#### WORK INSTRUCTIONS:
Whenever a line in this data holds the word "sistem", report that line in full.

[Pixel coordinate grounding data]
◇ ◇ ◇ ◇ ◇

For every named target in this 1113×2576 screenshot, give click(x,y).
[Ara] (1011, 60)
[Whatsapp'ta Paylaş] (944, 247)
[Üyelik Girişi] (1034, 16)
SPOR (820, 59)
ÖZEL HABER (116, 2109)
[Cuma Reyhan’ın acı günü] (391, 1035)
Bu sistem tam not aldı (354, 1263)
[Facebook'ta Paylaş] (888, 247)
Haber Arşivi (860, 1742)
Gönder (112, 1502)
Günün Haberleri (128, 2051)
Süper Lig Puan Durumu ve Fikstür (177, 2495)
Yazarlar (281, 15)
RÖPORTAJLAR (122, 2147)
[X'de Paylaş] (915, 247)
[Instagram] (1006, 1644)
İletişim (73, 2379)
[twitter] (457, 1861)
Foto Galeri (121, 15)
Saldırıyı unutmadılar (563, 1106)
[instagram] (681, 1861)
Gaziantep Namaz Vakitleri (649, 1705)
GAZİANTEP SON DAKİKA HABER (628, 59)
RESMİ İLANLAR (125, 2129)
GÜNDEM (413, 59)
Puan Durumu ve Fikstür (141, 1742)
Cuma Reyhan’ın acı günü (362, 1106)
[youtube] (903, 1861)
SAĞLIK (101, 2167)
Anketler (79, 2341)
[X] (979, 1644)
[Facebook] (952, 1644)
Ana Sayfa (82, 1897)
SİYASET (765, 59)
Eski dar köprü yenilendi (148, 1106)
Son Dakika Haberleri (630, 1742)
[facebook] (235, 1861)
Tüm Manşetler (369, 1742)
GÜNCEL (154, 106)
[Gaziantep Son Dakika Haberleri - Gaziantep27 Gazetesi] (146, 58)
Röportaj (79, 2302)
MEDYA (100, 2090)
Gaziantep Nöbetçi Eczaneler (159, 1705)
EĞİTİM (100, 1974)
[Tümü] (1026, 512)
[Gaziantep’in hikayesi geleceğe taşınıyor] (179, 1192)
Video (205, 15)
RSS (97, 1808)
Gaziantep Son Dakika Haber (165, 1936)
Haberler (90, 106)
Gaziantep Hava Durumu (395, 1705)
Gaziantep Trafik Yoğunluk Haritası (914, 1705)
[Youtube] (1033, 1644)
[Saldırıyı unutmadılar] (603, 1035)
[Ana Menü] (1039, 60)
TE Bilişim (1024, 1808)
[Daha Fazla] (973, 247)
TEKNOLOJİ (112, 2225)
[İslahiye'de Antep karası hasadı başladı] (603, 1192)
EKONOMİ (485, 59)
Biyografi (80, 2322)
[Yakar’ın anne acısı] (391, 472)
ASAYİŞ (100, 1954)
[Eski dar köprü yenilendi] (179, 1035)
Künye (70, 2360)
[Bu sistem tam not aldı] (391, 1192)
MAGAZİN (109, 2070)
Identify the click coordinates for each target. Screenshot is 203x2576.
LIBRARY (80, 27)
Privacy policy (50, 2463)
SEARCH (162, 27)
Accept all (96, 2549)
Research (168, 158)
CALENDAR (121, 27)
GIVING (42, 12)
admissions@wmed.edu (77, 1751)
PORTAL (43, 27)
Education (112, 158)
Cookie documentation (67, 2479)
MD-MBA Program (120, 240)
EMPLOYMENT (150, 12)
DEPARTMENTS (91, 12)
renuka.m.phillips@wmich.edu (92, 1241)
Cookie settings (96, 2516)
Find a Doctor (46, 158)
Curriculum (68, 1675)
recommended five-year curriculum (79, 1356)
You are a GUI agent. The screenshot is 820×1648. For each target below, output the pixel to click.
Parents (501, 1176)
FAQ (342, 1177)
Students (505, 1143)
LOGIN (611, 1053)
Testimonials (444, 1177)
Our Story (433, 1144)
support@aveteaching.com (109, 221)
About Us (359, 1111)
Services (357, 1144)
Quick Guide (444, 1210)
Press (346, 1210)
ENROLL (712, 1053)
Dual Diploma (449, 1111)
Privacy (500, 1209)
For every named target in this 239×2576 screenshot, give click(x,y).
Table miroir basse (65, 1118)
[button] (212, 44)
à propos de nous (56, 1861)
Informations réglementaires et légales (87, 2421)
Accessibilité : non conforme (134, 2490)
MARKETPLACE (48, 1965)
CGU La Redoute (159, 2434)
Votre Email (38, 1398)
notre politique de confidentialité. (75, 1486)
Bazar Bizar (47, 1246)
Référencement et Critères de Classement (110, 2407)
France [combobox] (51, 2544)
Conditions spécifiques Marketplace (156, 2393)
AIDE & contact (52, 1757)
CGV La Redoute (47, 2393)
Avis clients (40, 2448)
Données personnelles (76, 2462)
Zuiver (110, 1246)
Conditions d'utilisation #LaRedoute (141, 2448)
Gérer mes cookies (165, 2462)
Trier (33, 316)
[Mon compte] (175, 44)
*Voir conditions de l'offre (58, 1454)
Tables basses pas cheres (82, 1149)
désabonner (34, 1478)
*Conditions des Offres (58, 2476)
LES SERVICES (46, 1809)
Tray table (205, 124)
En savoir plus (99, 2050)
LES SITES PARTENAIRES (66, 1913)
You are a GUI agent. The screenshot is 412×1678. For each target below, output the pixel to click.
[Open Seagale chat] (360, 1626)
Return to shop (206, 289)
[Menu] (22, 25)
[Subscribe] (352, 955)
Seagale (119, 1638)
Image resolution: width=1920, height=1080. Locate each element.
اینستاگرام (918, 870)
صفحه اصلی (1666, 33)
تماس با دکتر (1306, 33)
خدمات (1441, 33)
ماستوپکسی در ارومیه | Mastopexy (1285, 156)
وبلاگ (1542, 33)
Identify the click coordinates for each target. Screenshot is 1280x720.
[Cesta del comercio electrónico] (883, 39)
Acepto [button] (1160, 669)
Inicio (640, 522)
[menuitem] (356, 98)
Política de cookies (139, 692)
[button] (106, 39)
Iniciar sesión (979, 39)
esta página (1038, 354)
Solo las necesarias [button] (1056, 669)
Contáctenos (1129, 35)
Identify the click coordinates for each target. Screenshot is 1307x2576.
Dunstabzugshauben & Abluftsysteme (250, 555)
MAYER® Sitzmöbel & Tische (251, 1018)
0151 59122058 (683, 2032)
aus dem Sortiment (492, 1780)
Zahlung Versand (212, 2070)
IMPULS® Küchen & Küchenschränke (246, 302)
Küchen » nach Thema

◇ ◇ ◇ ◇ ◇

#### RESPONSE BELOW:
Bu sistem tam not aldı (354, 1263)
[Bu sistem tam not aldı] (391, 1192)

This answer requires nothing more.